In order to thoroughly remove all traces of old revisions from the WordPress database, it is necessary to clean up the wp_term_relationships table. This is because WordPress prior to version 3.0 stores the category relationships for revisions in that table. The SQL statement given in the SitePoint article to purge revision data is as follows:

DELETE a,b,c
FROM wp_posts a
LEFT JOIN wp_term_relationships b ON (a.ID = b.object_id)
LEFT JOIN wp_postmeta c ON (a.ID = c.post_id)
WHERE a.post_type = ‘revision’;

Notice that the SQL statement is joining the wp_posts and wp_term_relationships tables, and then performing a multiple table delete to remove all rows from both tables where post_type equals ‘revision’ (and from the wp_postmeta table as well). It’s an elegant statement designed to clean up the entire database in one step.

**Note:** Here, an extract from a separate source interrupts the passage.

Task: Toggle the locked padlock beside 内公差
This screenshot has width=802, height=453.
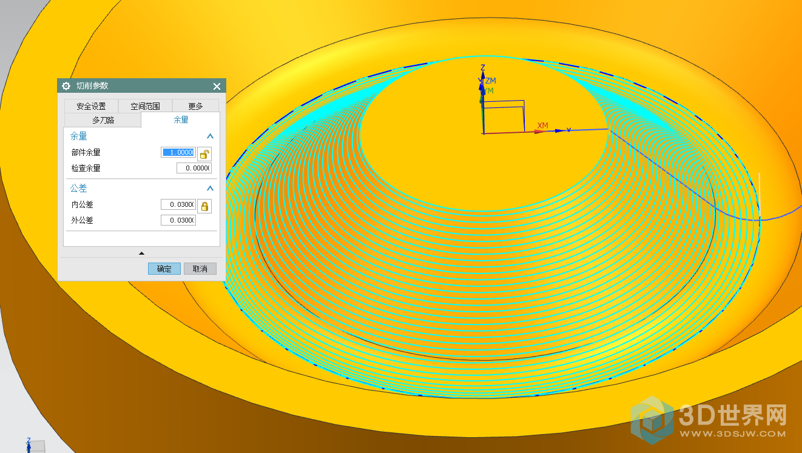Action: tap(205, 206)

Here’s the flaw: there are two types of category relationships stored in wp_term_relationshps — post categories, and link categories. The object_id field can contain either an ID from the wp_posts table, or a link_id from the wp_links table. It is entirely possible that a revision and a link could have the same object_id, as was in fact the case in my own WordPress database:

| object_id | term_taxonomy_id | term_order |
| 2 | 1 | 0 |
| 3 | 1 | 0 |
| 9 | 1 | 0 | <-- same object_id
| 9 | 2 | 0 | <--
| 10 | 1 | 0 | <-- same object_id
| 10 | 2 | 0 | <--

When I ran the above SQL statement on my database (after having made a backup, of course), it deleted the category relationships for both revisions and links, in all cases where they happened to have the same object_id. Oops.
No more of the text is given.